● PROBLEM STATEMENT: Write out every record below exactly as it appears, omitting the pictures.
----- EXTRACTED RECORDS
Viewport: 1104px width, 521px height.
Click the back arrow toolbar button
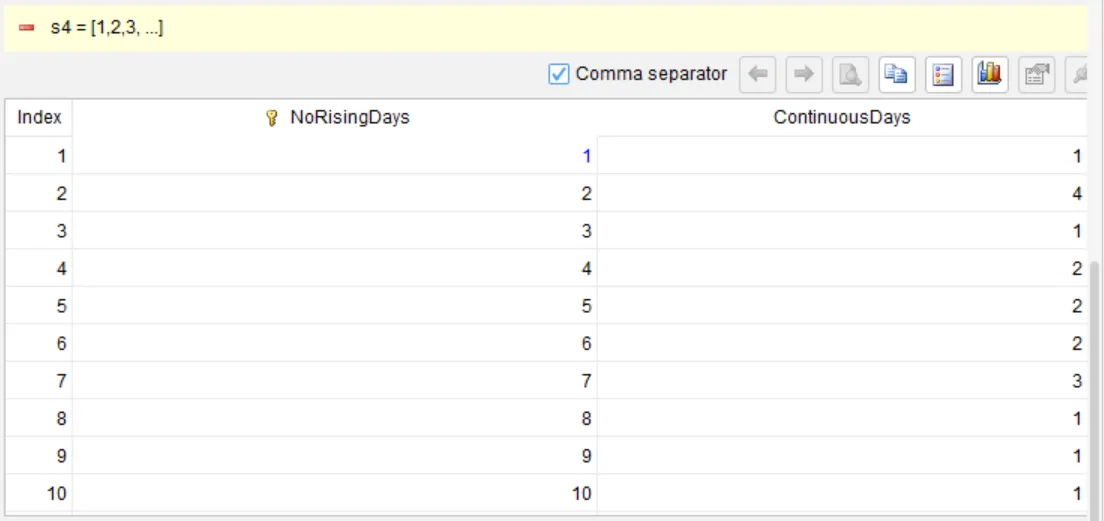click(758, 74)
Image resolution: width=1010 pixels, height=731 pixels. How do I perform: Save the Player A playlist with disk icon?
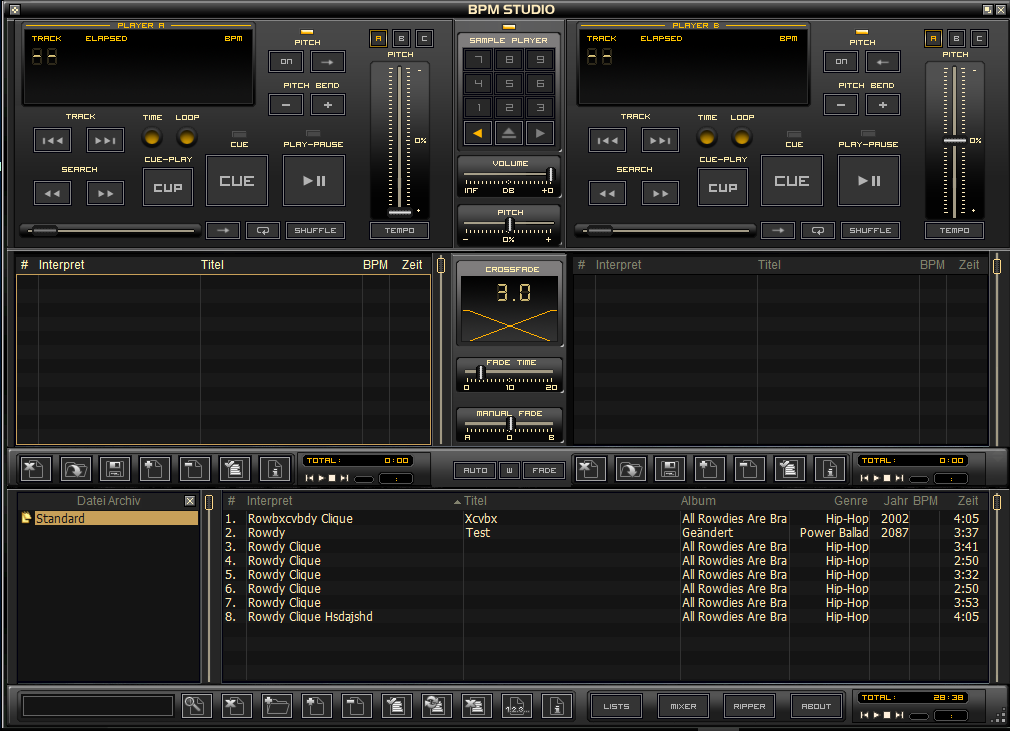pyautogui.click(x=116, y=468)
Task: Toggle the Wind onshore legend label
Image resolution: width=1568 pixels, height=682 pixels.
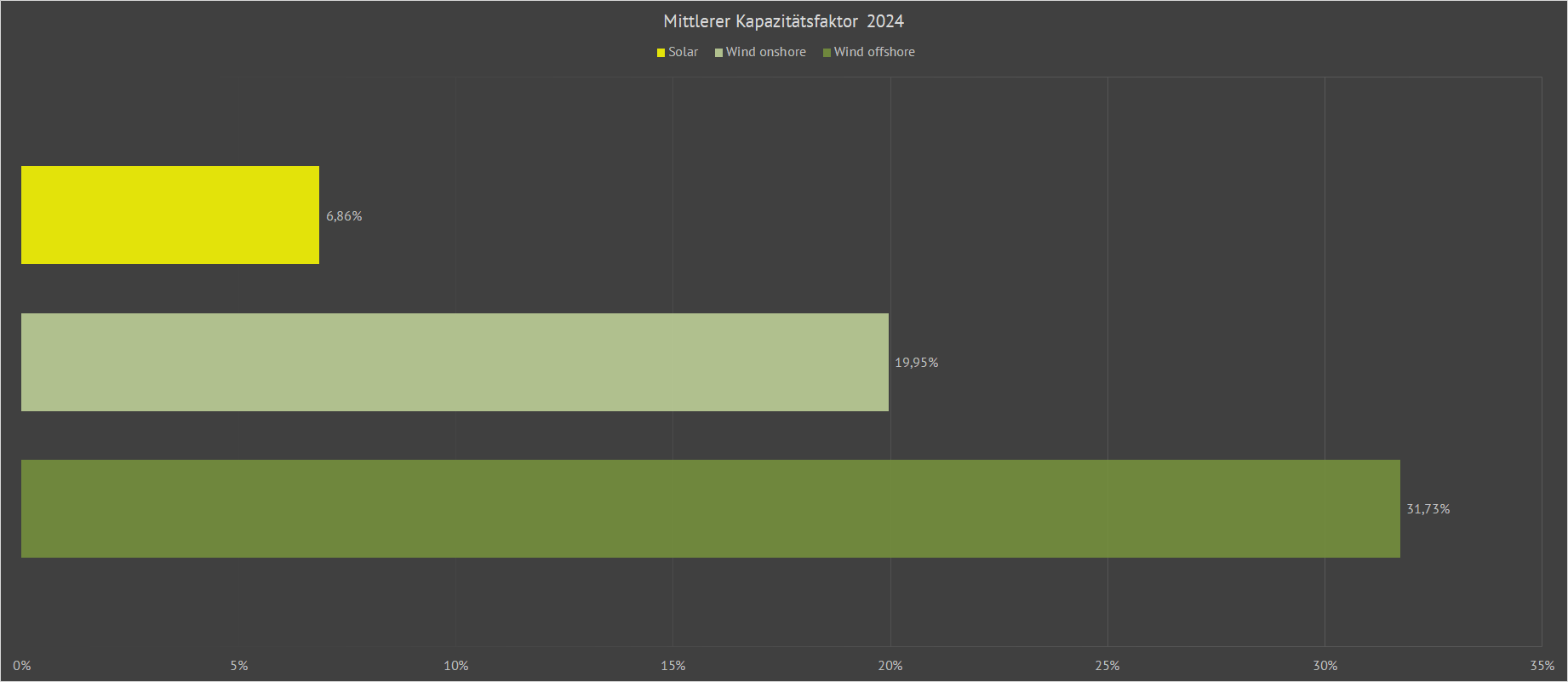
----------
● YOUR SOLUTION:
Viewport: 1104px width, 521px height.
Click the back arrow toolbar button
click(758, 74)
Image resolution: width=1010 pixels, height=731 pixels. How do I perform: Save the Player A playlist with disk icon?
pyautogui.click(x=116, y=468)
Task: Toggle the Wind onshore legend label
Image resolution: width=1568 pixels, height=682 pixels.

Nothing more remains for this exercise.